Ce jeudi 21 novembre, les élèves de la section Histoire des Arts du lycée se sont rendus dans la capitale des Gaules pour visiter la Biennale d’Art Contemporain de Lyon. Départ à 10h de la rue Buffon!
Au cours de cette journée lyonnaise, les élèves ont pu découvrir certains des artistes les plus en vue du moment ; quelques belles découvertes… et quelques interrogations!
D. C., élève de terminale HIDA fac partage avec nous certaines de ses impressions. Il s’agit d’extraits de son compte-rendu de sortie.
« A l’issue de cette visite, il nous a été demandé de sélectionner six œuvres qui nous ont particulièrement plu. Huit d’entre elles m’ont en réalité conquise mais je me contenterai d’en retenir six afin de respecter la consigne [et seulement trois seront sélectionnées pour ce billet de blog!]
Thomas Feuerstein tout d’abord. Ce artiste est né en 1968 ; il vit actuellement à Vienne. Après avoir étudié l’histoire de l’art et la philosophie, il s’engage dans la recherche et décroche un doctorat. C’est aussi un écrivain qui a notamment écrit pour le magazine autrichien Medien Kuns Passagen. Multitâche, Thomas Feuerstein a su exploiter et réinvestir le produit de ses études dans son métier d’artiste. Il a ainsi imaginé une œuvre totalement folle mais aussi très ingénieuse inspirée par le mythe de Prométhée, Prométheus delivered. Ce mythe, comme chacun sait, raconte le vol du Feu par ledit Prométhée, et ce afin de le transmettre aux hommes. Mal lui en prend car il est puni et condamné, de ce fait, par Zeus, à une sentence horriblement cruelle : il est en effet condamné à avoir le foie dévoré chaque jour par les Aigles du Caucase. Ce supplice déjà horrible en lui-même est rendu éternel par le fait que, chaque nuit, son foie se régénère pour que le supplice puisse se renouveler… continuellement!

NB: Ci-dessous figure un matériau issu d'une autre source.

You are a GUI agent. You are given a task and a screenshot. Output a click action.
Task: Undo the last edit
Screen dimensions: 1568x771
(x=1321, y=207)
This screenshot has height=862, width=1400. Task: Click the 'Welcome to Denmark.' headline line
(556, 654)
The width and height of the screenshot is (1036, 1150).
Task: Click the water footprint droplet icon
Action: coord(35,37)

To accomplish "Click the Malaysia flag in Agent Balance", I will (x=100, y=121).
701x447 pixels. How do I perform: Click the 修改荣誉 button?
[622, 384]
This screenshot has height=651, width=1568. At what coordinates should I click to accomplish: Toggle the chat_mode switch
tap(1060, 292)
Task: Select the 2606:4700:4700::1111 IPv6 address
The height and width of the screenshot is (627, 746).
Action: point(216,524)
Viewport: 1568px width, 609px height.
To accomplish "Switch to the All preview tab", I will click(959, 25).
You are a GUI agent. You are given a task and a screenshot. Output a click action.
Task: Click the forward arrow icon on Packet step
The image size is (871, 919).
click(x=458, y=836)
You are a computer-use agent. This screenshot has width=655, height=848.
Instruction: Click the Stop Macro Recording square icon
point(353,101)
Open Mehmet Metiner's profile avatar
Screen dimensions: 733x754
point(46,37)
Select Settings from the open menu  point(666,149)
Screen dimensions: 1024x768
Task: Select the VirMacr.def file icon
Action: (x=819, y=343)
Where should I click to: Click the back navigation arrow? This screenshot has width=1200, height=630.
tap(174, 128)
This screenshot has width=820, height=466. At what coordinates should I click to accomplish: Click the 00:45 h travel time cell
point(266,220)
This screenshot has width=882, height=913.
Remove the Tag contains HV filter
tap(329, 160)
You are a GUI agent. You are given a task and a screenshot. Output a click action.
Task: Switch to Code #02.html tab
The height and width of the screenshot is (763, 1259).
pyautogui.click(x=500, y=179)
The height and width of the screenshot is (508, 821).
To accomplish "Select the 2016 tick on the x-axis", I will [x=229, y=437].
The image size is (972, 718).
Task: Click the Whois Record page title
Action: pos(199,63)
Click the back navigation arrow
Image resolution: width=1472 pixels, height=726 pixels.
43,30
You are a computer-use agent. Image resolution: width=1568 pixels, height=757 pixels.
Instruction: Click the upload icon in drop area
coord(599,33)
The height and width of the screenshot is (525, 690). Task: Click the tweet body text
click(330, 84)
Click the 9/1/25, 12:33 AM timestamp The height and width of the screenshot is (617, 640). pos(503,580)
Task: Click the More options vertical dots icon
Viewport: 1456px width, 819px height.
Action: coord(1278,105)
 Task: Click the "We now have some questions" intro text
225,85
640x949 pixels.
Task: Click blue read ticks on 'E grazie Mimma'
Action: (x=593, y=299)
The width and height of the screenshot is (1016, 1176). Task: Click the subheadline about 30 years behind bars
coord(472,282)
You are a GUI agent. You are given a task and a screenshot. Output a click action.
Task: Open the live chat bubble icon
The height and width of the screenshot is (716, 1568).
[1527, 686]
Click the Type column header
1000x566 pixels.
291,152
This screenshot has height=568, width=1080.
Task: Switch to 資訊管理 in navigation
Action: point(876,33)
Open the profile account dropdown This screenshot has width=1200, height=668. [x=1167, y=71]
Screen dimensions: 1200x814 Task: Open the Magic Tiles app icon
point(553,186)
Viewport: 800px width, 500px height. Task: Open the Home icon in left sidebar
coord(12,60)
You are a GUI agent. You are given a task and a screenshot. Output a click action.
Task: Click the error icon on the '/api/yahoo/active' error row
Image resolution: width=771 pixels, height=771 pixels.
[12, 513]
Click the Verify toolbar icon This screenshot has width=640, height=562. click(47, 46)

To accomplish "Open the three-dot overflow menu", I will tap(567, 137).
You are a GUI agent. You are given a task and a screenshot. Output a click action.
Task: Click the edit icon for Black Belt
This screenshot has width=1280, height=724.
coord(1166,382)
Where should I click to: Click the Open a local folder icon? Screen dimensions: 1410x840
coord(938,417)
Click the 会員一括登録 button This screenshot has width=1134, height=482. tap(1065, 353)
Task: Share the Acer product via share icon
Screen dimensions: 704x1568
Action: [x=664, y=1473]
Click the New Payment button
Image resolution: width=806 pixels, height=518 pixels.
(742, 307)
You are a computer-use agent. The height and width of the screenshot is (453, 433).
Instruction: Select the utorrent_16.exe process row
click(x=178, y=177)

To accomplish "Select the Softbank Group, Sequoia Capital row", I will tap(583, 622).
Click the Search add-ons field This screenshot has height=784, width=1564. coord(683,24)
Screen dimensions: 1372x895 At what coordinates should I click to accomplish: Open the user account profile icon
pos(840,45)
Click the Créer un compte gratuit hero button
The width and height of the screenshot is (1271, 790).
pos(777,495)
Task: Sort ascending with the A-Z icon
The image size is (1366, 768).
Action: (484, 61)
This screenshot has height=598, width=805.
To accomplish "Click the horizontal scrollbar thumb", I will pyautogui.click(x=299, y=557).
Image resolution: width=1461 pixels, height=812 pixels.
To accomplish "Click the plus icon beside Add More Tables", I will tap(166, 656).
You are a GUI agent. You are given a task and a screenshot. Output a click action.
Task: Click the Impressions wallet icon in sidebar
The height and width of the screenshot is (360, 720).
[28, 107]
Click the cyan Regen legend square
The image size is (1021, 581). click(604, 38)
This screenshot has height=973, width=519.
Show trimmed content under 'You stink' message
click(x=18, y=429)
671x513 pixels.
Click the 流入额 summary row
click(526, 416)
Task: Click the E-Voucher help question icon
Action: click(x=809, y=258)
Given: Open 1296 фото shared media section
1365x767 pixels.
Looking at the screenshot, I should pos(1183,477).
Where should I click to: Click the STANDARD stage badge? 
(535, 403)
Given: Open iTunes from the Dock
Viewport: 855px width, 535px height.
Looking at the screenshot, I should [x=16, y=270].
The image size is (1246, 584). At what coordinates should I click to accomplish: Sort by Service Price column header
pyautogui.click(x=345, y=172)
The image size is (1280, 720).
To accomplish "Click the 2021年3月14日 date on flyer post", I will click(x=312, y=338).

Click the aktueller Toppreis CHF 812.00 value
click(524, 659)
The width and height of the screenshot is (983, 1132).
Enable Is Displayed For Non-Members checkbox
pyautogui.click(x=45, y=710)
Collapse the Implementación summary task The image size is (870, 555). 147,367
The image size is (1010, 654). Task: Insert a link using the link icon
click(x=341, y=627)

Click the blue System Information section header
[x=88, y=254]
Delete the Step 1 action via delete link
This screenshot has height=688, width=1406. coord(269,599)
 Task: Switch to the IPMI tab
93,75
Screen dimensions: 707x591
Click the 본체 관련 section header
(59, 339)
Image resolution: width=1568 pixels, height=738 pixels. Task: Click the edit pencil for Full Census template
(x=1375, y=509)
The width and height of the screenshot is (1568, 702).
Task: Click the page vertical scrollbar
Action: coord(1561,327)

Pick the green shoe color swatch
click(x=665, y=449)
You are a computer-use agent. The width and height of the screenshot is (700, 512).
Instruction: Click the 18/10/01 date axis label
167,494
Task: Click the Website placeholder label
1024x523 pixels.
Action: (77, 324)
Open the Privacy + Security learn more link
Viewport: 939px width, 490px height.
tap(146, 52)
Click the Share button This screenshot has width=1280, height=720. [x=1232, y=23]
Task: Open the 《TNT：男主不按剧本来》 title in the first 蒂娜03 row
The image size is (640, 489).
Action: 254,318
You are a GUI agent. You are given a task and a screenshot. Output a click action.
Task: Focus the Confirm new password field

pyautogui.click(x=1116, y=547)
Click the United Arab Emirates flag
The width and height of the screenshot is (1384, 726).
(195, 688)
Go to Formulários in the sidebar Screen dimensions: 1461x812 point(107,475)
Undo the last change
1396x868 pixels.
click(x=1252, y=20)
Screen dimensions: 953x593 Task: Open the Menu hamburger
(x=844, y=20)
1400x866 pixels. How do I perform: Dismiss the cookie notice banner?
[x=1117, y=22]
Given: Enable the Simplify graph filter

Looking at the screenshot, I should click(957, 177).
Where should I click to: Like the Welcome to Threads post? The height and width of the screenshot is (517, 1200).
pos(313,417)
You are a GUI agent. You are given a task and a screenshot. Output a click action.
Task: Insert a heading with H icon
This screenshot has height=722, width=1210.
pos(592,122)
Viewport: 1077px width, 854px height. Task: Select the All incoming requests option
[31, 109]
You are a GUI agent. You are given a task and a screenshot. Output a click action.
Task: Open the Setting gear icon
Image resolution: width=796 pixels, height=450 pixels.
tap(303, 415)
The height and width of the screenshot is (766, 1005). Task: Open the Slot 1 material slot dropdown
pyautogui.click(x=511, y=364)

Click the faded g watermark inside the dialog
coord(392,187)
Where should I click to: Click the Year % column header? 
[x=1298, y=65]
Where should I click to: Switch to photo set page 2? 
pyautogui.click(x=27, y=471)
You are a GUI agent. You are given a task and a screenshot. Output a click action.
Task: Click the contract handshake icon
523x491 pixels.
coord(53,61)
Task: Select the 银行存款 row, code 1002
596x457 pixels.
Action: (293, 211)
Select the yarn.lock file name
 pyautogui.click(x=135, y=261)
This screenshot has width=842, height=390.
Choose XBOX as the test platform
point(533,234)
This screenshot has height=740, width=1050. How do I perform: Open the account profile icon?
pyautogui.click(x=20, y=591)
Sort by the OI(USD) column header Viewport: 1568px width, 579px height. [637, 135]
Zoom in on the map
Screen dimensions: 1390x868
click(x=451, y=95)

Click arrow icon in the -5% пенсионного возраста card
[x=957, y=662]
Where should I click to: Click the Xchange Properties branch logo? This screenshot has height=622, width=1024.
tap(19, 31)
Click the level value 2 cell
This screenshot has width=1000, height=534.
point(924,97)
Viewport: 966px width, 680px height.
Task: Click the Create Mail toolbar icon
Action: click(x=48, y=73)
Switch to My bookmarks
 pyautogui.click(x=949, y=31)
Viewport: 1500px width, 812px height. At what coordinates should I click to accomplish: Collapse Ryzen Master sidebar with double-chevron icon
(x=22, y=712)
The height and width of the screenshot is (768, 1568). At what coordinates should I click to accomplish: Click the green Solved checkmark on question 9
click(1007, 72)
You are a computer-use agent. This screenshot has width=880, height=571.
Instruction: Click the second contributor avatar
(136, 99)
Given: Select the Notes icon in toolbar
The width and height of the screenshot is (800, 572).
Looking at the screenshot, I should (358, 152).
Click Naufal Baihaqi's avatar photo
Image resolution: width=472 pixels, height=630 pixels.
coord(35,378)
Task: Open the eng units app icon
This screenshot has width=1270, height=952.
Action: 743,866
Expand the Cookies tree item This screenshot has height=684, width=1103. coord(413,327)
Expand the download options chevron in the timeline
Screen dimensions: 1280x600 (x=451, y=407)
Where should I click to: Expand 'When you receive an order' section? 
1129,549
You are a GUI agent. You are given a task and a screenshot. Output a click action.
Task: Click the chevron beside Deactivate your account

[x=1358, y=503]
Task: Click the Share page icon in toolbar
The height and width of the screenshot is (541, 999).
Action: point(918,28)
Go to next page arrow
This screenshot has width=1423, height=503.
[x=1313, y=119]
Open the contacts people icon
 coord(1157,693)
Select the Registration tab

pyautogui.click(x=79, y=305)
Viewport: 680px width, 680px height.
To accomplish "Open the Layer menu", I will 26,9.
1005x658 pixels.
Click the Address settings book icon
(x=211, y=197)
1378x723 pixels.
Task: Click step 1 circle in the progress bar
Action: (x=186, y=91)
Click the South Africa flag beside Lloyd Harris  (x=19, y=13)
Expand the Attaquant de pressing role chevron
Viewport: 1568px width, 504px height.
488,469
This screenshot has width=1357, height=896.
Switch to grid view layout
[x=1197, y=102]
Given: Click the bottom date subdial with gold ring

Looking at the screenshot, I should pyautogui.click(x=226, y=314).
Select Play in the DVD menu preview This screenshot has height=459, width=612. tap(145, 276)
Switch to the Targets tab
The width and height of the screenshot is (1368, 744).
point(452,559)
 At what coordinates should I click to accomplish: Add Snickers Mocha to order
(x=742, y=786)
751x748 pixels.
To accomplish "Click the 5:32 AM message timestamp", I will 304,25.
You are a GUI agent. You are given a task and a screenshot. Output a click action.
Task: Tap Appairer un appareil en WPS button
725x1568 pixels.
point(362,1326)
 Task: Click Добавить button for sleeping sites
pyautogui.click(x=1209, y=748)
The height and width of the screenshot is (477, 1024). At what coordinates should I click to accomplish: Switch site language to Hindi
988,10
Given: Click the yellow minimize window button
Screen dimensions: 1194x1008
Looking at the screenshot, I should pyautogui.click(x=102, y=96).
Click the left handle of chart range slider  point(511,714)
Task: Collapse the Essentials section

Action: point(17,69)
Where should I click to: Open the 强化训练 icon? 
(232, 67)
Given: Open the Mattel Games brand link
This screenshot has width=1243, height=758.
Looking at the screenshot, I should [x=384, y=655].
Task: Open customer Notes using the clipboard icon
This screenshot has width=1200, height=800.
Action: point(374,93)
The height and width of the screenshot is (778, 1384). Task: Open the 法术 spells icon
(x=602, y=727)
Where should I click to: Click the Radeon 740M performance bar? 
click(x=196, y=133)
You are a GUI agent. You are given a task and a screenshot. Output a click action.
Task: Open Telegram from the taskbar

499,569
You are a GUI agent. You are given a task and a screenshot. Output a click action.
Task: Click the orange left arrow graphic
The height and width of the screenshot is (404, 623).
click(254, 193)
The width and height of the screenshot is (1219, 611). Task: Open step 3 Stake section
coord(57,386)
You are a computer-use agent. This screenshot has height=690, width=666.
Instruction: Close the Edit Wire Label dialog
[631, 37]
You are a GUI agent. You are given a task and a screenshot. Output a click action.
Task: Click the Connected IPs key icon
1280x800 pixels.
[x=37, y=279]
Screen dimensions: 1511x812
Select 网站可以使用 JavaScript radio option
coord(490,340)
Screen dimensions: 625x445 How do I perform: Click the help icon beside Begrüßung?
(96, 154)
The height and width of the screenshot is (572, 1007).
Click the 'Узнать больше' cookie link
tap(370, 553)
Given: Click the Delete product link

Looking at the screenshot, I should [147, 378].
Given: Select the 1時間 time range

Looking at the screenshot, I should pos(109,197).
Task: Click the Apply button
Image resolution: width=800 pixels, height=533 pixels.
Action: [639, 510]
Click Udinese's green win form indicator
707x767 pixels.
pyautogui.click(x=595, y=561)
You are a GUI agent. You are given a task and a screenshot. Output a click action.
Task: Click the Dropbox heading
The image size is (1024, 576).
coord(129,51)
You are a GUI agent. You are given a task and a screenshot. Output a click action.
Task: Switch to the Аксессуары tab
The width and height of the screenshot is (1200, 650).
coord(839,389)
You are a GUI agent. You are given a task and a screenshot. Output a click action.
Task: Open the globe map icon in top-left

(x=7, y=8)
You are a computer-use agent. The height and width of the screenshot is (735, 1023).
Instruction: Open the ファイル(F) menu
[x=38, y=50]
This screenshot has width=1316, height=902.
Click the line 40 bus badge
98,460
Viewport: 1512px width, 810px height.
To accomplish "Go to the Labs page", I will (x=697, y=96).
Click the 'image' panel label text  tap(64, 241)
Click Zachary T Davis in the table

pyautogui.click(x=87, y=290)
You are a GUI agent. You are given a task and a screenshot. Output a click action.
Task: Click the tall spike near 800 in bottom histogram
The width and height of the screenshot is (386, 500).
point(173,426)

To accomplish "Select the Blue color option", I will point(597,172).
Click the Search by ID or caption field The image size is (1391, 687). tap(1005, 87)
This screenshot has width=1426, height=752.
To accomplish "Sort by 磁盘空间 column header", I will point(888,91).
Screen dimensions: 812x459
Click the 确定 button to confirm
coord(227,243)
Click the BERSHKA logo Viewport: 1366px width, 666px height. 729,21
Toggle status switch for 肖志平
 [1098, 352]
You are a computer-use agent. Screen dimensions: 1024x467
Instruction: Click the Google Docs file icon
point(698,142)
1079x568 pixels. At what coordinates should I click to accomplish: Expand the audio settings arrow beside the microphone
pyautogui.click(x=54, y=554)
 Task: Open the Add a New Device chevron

Thomas Feuerstein, Prometheus Delivered (détail), 2017-2019. Courtesy de l’artiste, de la Biennale de Lyon 2019 et gallery Elisabeth & Klaus Thoman, Innsbruck/Vienne
Thomas Feuerstein a donc choisi, comme indiqué dans l’intitulé de l’œuvre, de délivrer ce personnage mythologique. Il commence tout d’abord par recréer une sculpture en marbre de Prométhée avec ses Aigles, d’après un modèle du XVIIIe siècle. Dans un bioréacteur faisant partie de l’oeuvre, il crée ensuite un mélange composé d’eau, de pierres de fer et de sulfure, et ce afin de créer les conditions propices à la « naissance » d’une bactérie mangeuse de pierre! Ce mélange va ensuite être transporté par des tuyaux jusqu’à la sculpture. En s’écoulant sur elle, le mélange va provoquer son érosion et le charger de calcaire. L’artiste a choisi d’acheminer cette eau devenue calcaire à travers des tuyaux, et ce jusqu’à un autre bioréacteur situé à droite de la statue. Par un système de goutte à goutte il va venir reproduire la forme d’un foie à la manière d’un stalactite. Ce foie, c’est, évidemment, celui de Prométhée délivré par Feuerstein de sa sentence!! CQFD!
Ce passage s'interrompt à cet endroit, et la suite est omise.